(Records excerpted from a collection)

◇ ◇ ◇ ◇ ◇

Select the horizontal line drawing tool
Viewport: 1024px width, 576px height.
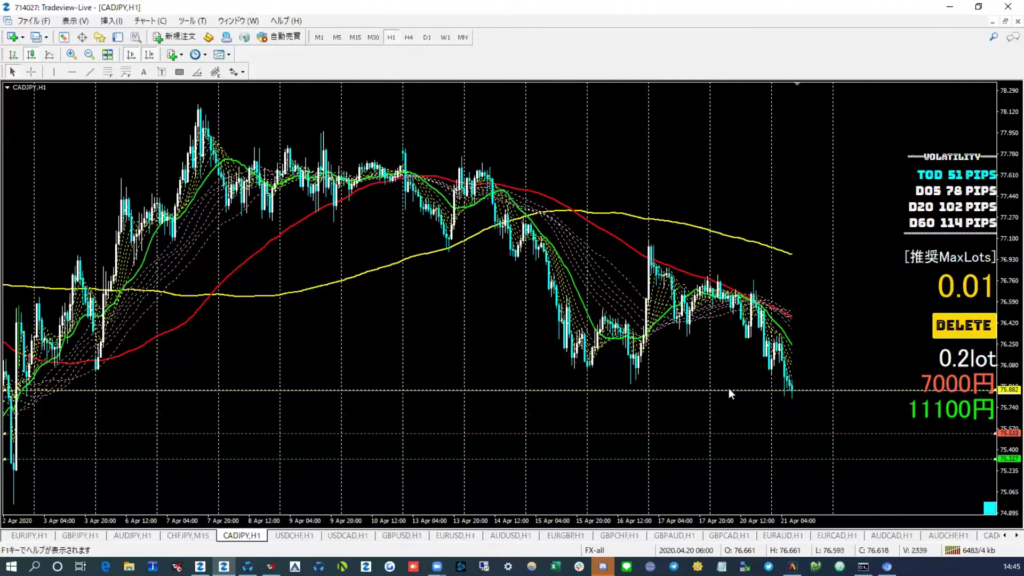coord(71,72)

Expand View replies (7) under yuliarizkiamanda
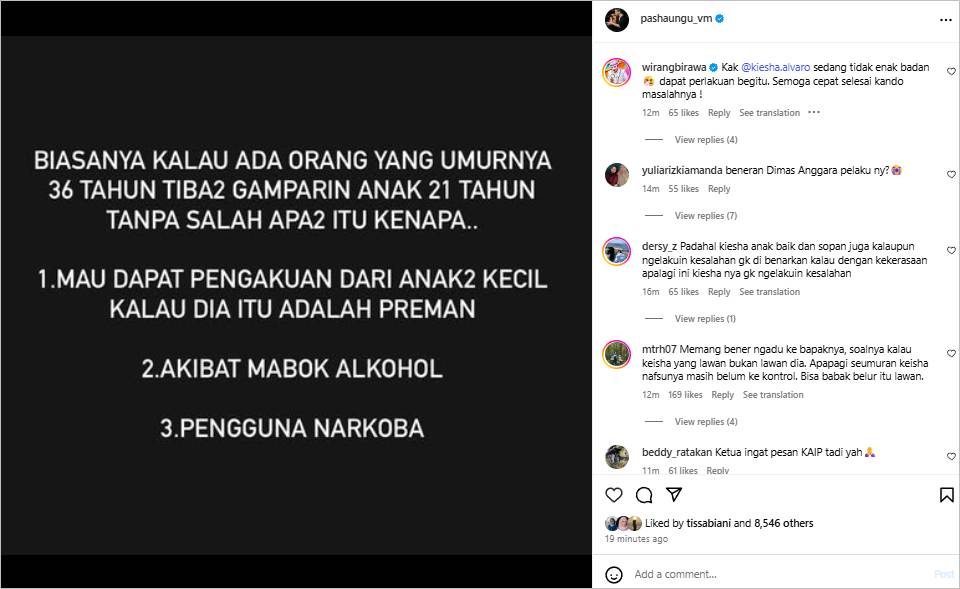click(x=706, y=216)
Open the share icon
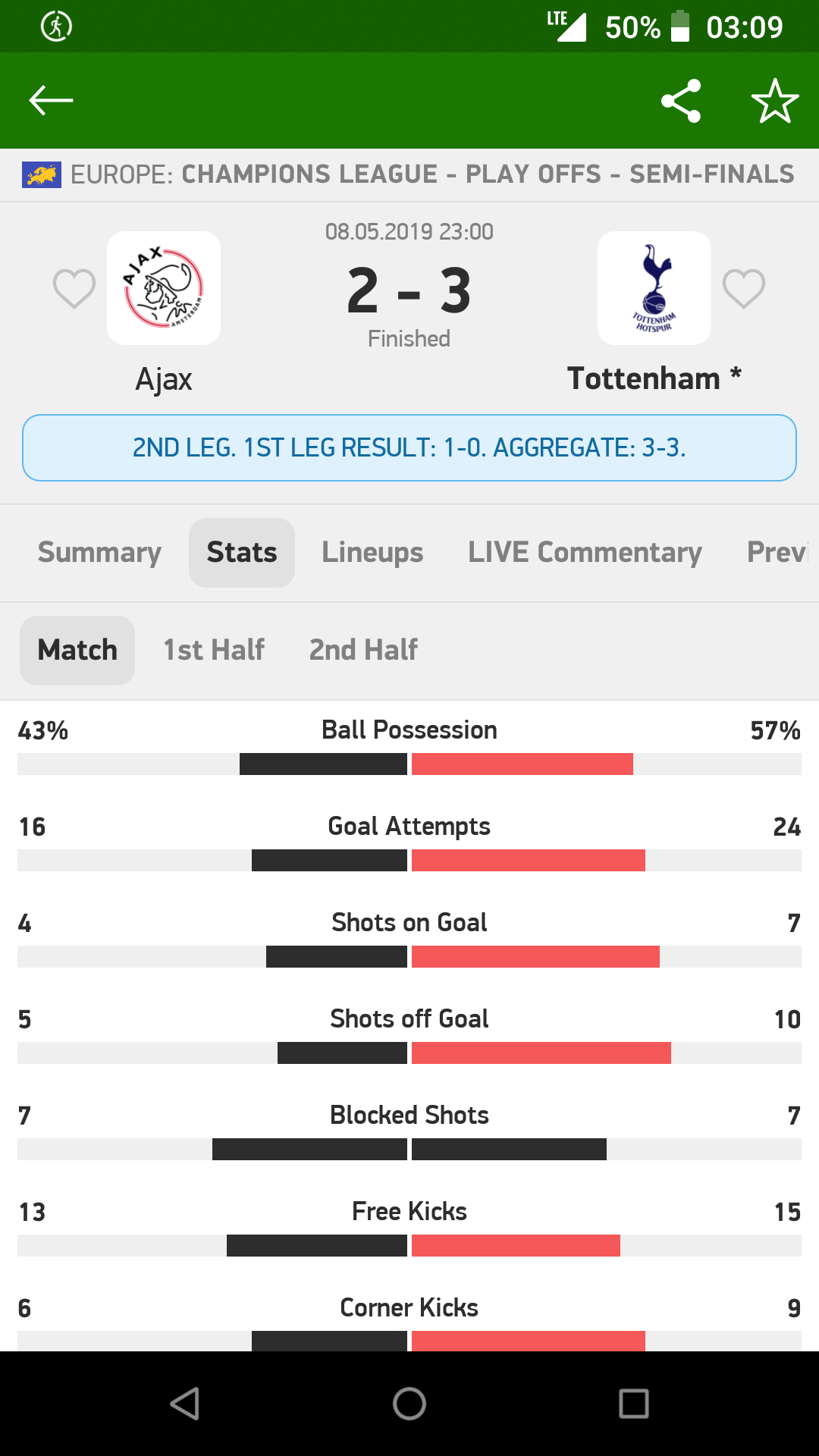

◇ ◇ ◇ ◇ ◇

> _What you have to do_: The answer must consist solely of the lines from the one with "Viewport: 1024px width, 576px height." through the final line of the data, each reproduced exactly and with pictures omitted.

> _Exercise response_:
Viewport: 1024px width, 576px height.
coord(71,72)

Expand View replies (7) under yuliarizkiamanda
click(x=706, y=216)
Open the share icon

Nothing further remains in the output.